网络安全研究人员发现了一场针对以色列各实体的攻击活动,该攻击使用了 Donut 和 Sliver 等公开可用的框架。
HarfangLab 在上周的一份报告中表示,此次攻击活动被认为具有高度针对性,“利用针对特定目标的基础设施和定制的 WordPress 网站作为有效载荷传送机制,但影响到不相关垂直领域的各种实体,并依赖于知名的开源恶意软件”。
这家法国公司正在以 Supposed Grasshopper 为名跟踪该活动。它指的是攻击者控制的服务器(“auth.economy-gov-il[.]com/SUPPOSED_GRASSHOPPER.bin”),第一阶段下载程序会连接到该服务器。
这个用 Nim 编写的下载器很初级,其任务是从暂存服务器下载第二阶段恶意软件。它通过虚拟硬盘 (VHD) 文件进行传输,该文件被怀疑是通过自定义 WordPress 网站传播的,属于驱动下载计划的一部分。
从服务器检索的第二阶段有效载荷是Donut ,一个 shellcode 生成框架,它作为部署名为Sliver的开源Cobalt Strike替代品的管道。
研究人员表示:“运营商还付出了巨大努力,获取专用基础设施并部署真实的 WordPress 网站来投递有效载荷。总的来说,这次活动感觉像是一支小团队的杰作。”
该活动的最终目标目前尚不清楚,但 HarfangLab 推测它也可能与合法的渗透测试操作有关,这种可能性引发了一系列有关透明度和冒充以色列政府机构的必要性的问题。

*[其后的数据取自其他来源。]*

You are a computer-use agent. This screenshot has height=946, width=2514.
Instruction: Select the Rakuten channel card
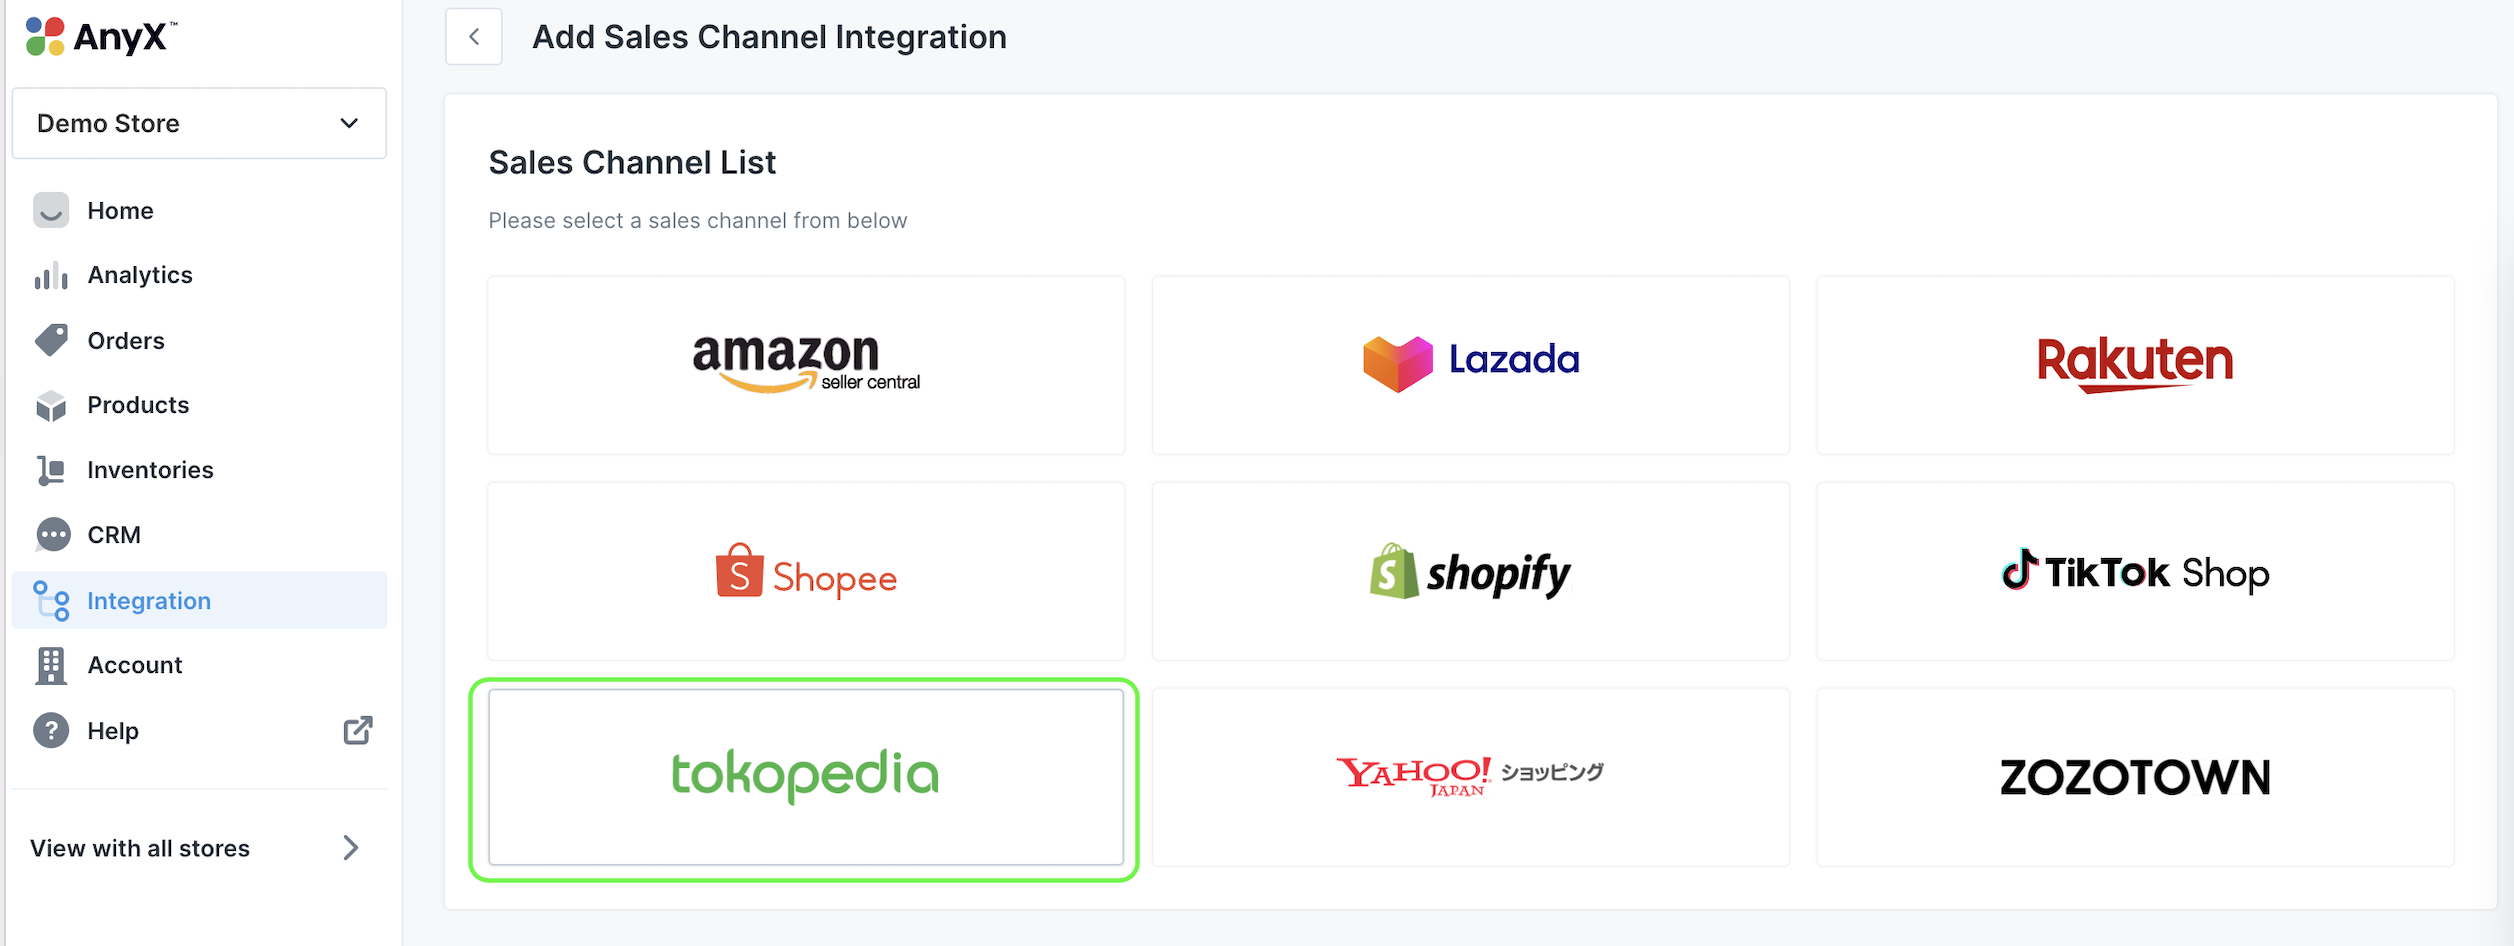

此次披露之际,SonicWall Capture Labs 威胁研究团队详细介绍了一条感染链,该链使用设有陷阱的 Excel 电子表格作为起点,投放一种名为 Orcinius 的木马。
该公司表示:“这是一个多阶段木马,它使用 Dropbox 和 Google Docs 下载第二阶段的有效载荷并保持更新。它包含一个模糊的 VBA 宏,可以挂接到 Windows 中以监视正在运行的窗口和击键,并使用注册表项创建持久性。”